___ Text
4 Major Factors Affecting the Stock Market

Factors Affecting the Stock Market

Stocks are representative of ownership equity in an organization. Stocks give shareholders, the people who own them, a residual claim on the organization’s earnings in the form of capital gains and dividends. The stock market is composed of individual and institutional investors to buy and sell shares of public organizations. Investing in the stock market carries risk because there is no guarantee of profiting off of the investments. There are four major factors affecting the stock market. These factors can drive stock prices up and down and ultimately impact one’s investments.

Macroeconomics

One of the main factors affecting the stock market is gross domestic product (GDP). Since GDP is an indicator of growth and contraction, and overall estimates the health of the economy, it can reflect stock prices. If an economy is healthy and growing, organizations are likely to be feeling the same effects. Another factor in macroeconomics is unemployment. If unemployment is high it shows a weak market and if unemployment is low, it shows a strong market.

Politics

Political effects on the stock market are often indirectly caused. Domestic or international turmoil can cause the stock market to go down. The stock market sees uncertainty as risk and therefore political uncertainty has a negative impact on stocks. For example, if a partner in the supply chain is affected by political turmoil, that can drive down the stocks of the affected companies. Corrupt and hostile governments create riskier environments for investors and therefore can drive prices down. However, credible and stable governments can drive stock prices up.
______
___ Given records
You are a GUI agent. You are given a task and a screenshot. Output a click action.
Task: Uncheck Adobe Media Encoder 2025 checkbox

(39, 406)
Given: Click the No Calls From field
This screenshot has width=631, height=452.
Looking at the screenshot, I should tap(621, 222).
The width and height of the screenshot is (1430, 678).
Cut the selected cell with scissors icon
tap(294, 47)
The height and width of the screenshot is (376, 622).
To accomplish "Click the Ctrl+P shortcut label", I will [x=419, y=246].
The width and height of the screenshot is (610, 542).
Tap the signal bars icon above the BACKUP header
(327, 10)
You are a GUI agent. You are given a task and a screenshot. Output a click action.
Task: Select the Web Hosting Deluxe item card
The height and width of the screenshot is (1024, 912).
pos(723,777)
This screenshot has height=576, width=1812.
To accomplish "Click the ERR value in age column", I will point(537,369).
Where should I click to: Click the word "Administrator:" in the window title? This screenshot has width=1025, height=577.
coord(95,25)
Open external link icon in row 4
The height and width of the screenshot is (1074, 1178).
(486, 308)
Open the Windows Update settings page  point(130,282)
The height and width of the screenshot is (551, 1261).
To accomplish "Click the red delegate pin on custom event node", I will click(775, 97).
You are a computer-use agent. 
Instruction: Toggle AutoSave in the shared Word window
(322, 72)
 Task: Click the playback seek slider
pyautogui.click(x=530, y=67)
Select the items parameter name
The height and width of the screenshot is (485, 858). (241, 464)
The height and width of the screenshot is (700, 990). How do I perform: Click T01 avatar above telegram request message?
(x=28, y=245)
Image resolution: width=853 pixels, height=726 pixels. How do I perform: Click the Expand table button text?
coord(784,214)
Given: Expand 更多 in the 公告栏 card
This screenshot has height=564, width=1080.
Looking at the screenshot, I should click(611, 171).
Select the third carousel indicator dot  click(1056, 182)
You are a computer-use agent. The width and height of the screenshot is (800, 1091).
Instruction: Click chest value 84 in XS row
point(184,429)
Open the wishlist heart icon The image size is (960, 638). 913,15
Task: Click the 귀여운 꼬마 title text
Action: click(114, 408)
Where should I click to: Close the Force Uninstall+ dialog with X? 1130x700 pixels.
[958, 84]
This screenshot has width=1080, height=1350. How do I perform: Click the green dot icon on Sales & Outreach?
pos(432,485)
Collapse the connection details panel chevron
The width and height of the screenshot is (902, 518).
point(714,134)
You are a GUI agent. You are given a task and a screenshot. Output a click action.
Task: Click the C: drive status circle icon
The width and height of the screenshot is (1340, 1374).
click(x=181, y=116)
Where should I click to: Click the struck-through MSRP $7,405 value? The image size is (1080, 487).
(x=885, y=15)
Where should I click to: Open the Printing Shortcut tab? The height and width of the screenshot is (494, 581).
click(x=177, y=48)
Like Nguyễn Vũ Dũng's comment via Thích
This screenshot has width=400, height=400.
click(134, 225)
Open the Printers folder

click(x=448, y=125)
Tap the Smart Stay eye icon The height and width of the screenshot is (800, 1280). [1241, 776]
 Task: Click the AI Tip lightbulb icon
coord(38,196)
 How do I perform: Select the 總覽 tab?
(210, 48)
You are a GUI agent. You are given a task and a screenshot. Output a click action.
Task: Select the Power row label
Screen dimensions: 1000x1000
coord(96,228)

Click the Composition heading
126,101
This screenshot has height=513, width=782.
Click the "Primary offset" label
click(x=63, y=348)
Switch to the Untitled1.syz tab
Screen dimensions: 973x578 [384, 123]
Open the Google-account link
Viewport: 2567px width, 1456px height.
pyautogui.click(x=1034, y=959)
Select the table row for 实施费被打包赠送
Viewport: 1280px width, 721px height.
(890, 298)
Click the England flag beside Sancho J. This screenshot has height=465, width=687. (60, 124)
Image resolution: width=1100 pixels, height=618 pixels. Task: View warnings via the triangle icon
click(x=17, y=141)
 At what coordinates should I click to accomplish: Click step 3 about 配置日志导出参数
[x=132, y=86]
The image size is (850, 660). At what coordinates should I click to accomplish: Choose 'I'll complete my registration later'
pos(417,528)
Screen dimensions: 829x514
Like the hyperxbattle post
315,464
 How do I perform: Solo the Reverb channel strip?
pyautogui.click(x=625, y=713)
______
## What this exercise asks
A. Answer the following from the stock market text.
(i) In what form do stocks give shareholders a residual claim on an organization's earnings?
(ii) What does high unemployment show about the market?
(iii) What kind of governments can drive stock prices up?
B. Extend the text on factors affecting the stock market, carrying on from its final sentence.
The items that accompany the stock market text play no part in the work here.

## Answers for each item
A.
(i) In the form of capital gains and dividends.
(ii) It shows a weak market.
(iii) Credible and stable governments.

B.
Consumers

Ultimately, all the ups and downs in the market are caused by humans. Consumers decide what products they want to buy and adversely drive that organization’s stock prices up. They also decide what products they don’t want to buy and drive those stock prices down.

The Pandemic

Since the start of the COVID-19 pandemic, user preferences have changed. Organizations that withstood the pandemic have proven to have lasting products or services. For example, the stock prices of video conferencing tools shot up during the pandemic. All meetings and events had to be moved to a digital format and digital conferencing was the answer. It gave people the ability to work together from anywhere. The social climate was able to have an effect on the stock market. During this same time that video conferencing tools stocks went up, stocks were going down for other organizations. As an example, airline companies saw their stocks plummet because of travel restrictions and fear of spreading the coronavirus.

The stock market is one of the riskiest investments a person can make. A lot of things come into play and there are many factors affecting the stock market. Some of those are macroeconomic factors and political factors. Or even factors such as consumers preferences and changes in consumer behavior caused by events such as the COVID-19 pandemic. Most of these factors are stable and will always be present. But one such as the pandemic, could be another type of event such as a natural disaster or a human caused event. However, knowing these factors and being aware of the social dynamic could lead you to making a rewarding investment.